Wilkie Wages War on Kidney Disease
(aka Renal Disease or Failure)
OR, AS I SEE IT: Life with yet another facet of living with MCS.
I want to live life while dying.
Looking backward over the past half year . . . And forward — how long is anyone’s
guess. The nephrologist guesses another half year. At this point, I remain asymptomatic.
I’m posting my information here because, in the first place, there is precious little research
available on kidney — renal — disease being treated without drugs. At least, I’ve found
zero, zip, nada. None. So, for people living with the effects of chemical injury, who
cannot take pharmaceuticals, there is a horrendous dearth of information. Feel free to
learn with me as I try to dodge or delay mainstream medicine’s pharmaceutical,
dialysis and transplantation approaches. Follow along with me on my new journey:
Empirical evidence (observation and experiences), if you please.
The kidney news hit me like a bomb in mid-July 2005, when I learned through a routine
blood test, and repeated tests, plus sonogram, that I was into Stage 4 kidney disease.
Hell, I didn’t even know I was in stages 1, 2, or 3 . . . or that I was capable of jumping from
an earlier stage to Stage 4 in one fell swoop. But the sonogram showed my left kidney to
be 9.6 cm (3.77952 inches) and my right kidney to be 9.3 cm (3.66141 inches). According
to what I read in a book by Mackenzie Walser, kidneys are about 5 inches long. As I’ve
not had a baseline kidney measurement — at least not that I know of — I have no idea
if I was born with smaller kidneys or if my kidneys have shrunk that significantly. I
was told the sonogram shows that my kidneys have shrunken to the size associated with
a nearly 90-year old individual. I was just 67 at the time. And feeling better,
MCSwise, than I had felt in years. How ironic.
My info will be in chronological order, so the latest info will be below. You can jump to
the latest numbers if you’ve been all through this before.
Let’s start with a couple of definitions:
ARF. Acute Renal Failure. Or in my case, diagnosed as: “acute on chronic renal failure.”
CRF. Chronic Renal Failure.
I’ve got it! Or so say blood tests taken two days after my 67th birthday. I feel too good! Can’t be.
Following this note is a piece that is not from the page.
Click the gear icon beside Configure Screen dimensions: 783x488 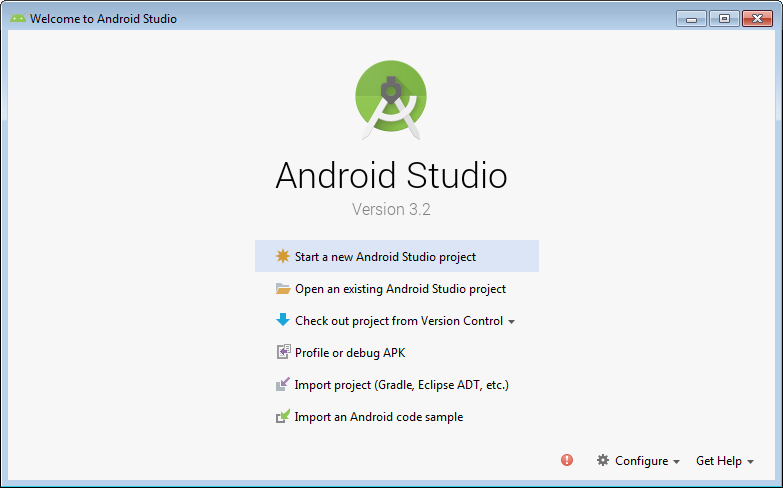pyautogui.click(x=603, y=460)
I didn’t even know I had chronic kidney disease. I have since learned that if you are supposed
to be under 1.2 in a creatinine reading but IF you are 1.4 in a few readings over a couple of years,
you are considered to have chronic renal disease. So while I feel very good, the bad numbers
are there. Kidney disease is serious. Kidney disease sneaks up on too many people. I’m fortunate
to have an internist who keeps close watch on my overall health. I’m fortunate that she requested
a blood test before a year was up. I was able to mend my ways before any more time passed. Was
it soon enough??? Only time will tell.
So, despite how great I feel — and 2005 dawned with me feeling better MCS-wise than I had in
20 – 30 years! — I do heed the advice to seriously limit foods rich in protein, potassium,
magnesium, phosphorous and sodium.
What I couldn’t take seriously was the two-paged food list from Kaiser, via a well-known
lab. The problem with the food suggestions given me by a Kaiser nephrologist is that I couldn’t
and wouldn’t eat half that junk in the past. It listed too many mainstream items that were too
heavy on the petrochemical-derived flavors, dyes and sweets. Alas, for whatever reason,
I could not convince the doctor that while it was good to have a list of vegetables and
fruits from which to choose, I was not going to eat the named main brands that carried
synthetic ingredients. Period. Also, Kaiser recommended eight ounces of meat a day,
which, I’ve come to learn by other standards, is too much. Way too much. By year’s end,
I began following Mackenzie Walser’s plan that strictly restricts meat protein and
supplemented my diet with amino acids, as suggested. See reference below.
ARF. “Tain’t funny McGee!” (Those in my age bracket will remember that line from a popular
radio show, Fibber McGee and Molly.) But, as some diabetics can live shot-free by
regulating diet, I hope to live longer — and dialysis-free for an extended period —
by controlling diet, despite the dire prediction by the first nephrologist I saw.